RESPECTER LE PATRIMOINE HISTORIQUE
A l’UCI, Philippe Chevallier explique « comprendre ces craintes », mais tient à rassurer les acteurs traditionnels du cyclisme. « Bien sûr qu’il y aura un souci pour les courses moyennes, mais il n’est pas question de sacrifier des épreuves », explique l’ancien coureur français. « Il y a un manque de jours de course dans certaines périodes, et puis d’autres disparaissent naturellement. Nous respectons les épreuves historiques », ajoute-t-il. A certaines exceptions près déjà citées précédemment (tour DownUnder et Canada notamment), le mouvement de mondialisation du cyclisme instaure de fait une sorte de deuxième division, des courses de second ordre qui intéressent localement ou régionalement mais qui n’ont pas encore trouvé leur audience globale. « Nous allons vers un sport mondial et un sport de deuxième division », constate Francis Van Londersele.
Cette saison, l’équipe Cofidis n’est ainsi plus classée ProTour (18 équipes). Elle n’a donc pas été conviée à participer au DownUnder du 19 au 24 janvier. Francis Van Londersele a, dès lors, décidé d’emmener ses coureurs en Afrique. « La meilleure façon de remplacer l’Australie nous a semblé être la Tropicale Amissa Bongo. Par le passé, d’autres équipes françaises y avaient participé. Nous sommes donc partis dans une optique de préparation de la saison européenne », explique le directeur sportif de Cofidis. L’expérience a été plutôt satisfaisante. « Samuel Dumoulin a gagné une étape, mais certains coureurs ont connu quelques mésaventures intestinales », relate Van Londersele.
UN INTÉRÊT EN CHINE, EN AFRIQUE
La course gabonaise a été créée en 2006. Jean-Claude Hérault, ancien DGA du Tour de France pendant dix ans, est un des organisateurs de la Tropicale. Il a également géré de 2001 à 2007 le tour du Faso et organisé en 2008 le tour ivoirien. A ce titre, il possède une belle expérience du cyclisme africain. « Le tour du Faso existe depuis vingt-trois ans, le cyclisme en Afrique n’est donc pas une terre vierge. Mais, ces dernières années, l’évolution est rapide. Cette année, des tours ont lieu au Mali, au Cameroun, en Erythrée, au Rwanda ou encore au Sénégal… », rappelle-t-il. Comme l’évoque Philippe Chevallier, l’objectif de ces épreuves est la confrontation entre le cyclisme professionnel et le cyclisme local. « L’idée est de développer le vélo sur la planète. Si l’on veut obtenir un cyclisme de haut niveau mondialisé, la confrontation et les rencontres sont obligatoires. »

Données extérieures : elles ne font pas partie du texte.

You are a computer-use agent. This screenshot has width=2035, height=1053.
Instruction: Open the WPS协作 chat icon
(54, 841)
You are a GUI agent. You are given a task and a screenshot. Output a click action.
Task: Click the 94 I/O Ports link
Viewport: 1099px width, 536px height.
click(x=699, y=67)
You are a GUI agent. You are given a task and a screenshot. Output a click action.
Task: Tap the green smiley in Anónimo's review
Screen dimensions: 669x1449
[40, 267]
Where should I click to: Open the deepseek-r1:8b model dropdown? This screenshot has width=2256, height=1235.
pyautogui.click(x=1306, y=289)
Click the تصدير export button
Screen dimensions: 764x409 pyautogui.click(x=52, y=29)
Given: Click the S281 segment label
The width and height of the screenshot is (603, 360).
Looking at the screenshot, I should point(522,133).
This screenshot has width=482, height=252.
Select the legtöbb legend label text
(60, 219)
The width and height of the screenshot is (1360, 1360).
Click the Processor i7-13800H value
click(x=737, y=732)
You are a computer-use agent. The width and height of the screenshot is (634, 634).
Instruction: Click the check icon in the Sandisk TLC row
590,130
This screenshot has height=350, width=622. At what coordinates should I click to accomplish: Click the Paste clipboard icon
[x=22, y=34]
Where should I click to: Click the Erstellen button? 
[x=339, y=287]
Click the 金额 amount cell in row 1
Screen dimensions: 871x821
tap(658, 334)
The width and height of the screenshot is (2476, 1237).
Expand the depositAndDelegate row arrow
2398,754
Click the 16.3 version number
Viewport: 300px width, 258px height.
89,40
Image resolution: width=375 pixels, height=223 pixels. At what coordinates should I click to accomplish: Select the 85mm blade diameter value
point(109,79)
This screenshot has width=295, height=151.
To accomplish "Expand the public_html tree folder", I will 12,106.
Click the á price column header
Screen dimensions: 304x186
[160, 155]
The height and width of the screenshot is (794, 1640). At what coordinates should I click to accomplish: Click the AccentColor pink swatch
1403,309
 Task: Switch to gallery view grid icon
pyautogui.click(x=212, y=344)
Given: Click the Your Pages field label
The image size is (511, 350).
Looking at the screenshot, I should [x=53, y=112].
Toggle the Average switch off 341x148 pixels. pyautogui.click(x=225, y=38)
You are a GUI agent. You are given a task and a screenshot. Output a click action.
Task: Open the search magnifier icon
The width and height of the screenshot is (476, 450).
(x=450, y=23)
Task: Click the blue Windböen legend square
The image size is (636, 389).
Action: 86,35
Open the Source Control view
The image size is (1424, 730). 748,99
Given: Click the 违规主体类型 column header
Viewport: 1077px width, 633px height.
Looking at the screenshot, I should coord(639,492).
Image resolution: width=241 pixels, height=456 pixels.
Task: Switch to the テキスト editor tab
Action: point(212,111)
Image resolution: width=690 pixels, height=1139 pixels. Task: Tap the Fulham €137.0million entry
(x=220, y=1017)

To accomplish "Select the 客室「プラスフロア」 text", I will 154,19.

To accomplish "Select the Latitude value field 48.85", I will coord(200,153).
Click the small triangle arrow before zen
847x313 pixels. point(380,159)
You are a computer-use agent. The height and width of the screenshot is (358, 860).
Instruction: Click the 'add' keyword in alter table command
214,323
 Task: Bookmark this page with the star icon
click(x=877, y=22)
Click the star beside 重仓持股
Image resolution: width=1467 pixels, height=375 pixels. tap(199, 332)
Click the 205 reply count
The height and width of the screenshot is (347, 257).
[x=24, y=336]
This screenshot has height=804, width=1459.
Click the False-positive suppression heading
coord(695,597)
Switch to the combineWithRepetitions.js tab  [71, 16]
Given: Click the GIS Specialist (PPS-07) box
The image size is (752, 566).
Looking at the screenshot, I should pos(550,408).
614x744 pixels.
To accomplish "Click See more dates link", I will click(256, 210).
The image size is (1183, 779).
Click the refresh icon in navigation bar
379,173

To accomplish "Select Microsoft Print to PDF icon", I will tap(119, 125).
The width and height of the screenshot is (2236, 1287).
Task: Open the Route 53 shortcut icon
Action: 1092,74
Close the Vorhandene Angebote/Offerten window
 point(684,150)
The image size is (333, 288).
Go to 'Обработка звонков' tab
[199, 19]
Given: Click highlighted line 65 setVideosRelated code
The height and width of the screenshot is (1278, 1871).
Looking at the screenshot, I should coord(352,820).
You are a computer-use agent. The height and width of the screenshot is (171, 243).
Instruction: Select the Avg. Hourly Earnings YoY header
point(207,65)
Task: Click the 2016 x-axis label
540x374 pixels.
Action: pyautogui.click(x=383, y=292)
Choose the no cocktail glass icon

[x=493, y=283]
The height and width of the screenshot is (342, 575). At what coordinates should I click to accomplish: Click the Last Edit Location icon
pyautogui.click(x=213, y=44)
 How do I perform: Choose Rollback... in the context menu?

Pour ce faire, l’UCI a mis en place une règle qui permet aux organisateurs d’inviter jusqu’à 50 % d’équipes professionnelles. Pour cette édition, Cofidis, Bbox ou AG2R ont participé. « Il faut permettre aux équipes africaines sélectionnées de se frotter au niveau professionnel européen. Des têtes d’affiche comme Moncoutié ou Voeckler sont à ce titre essentielles », affirme Jean-Claude Hérault.
L’éclosion d’épreuves un peu partout dans le monde contribuera-t-elle pour autant à une diversification des origines des coureurs de l’élite se pose. Pourra-t-on un jour voir des coureurs africains s’illustrer dans les épreuves reconnues ? « Il y a un brassage important grâce à la multiplication des épreuves. L’Erythrée, le Kenya ou le Rwanda ont des cyclistes remarquables », déclare l’organisateur français. Les performances des Africains sont d’ailleurs en nette amélioration. « Dans les 40 premiers au classement de la Tropicale cette année, on retrouve 24 coureurs africains non professionnels », se félicite-t-il.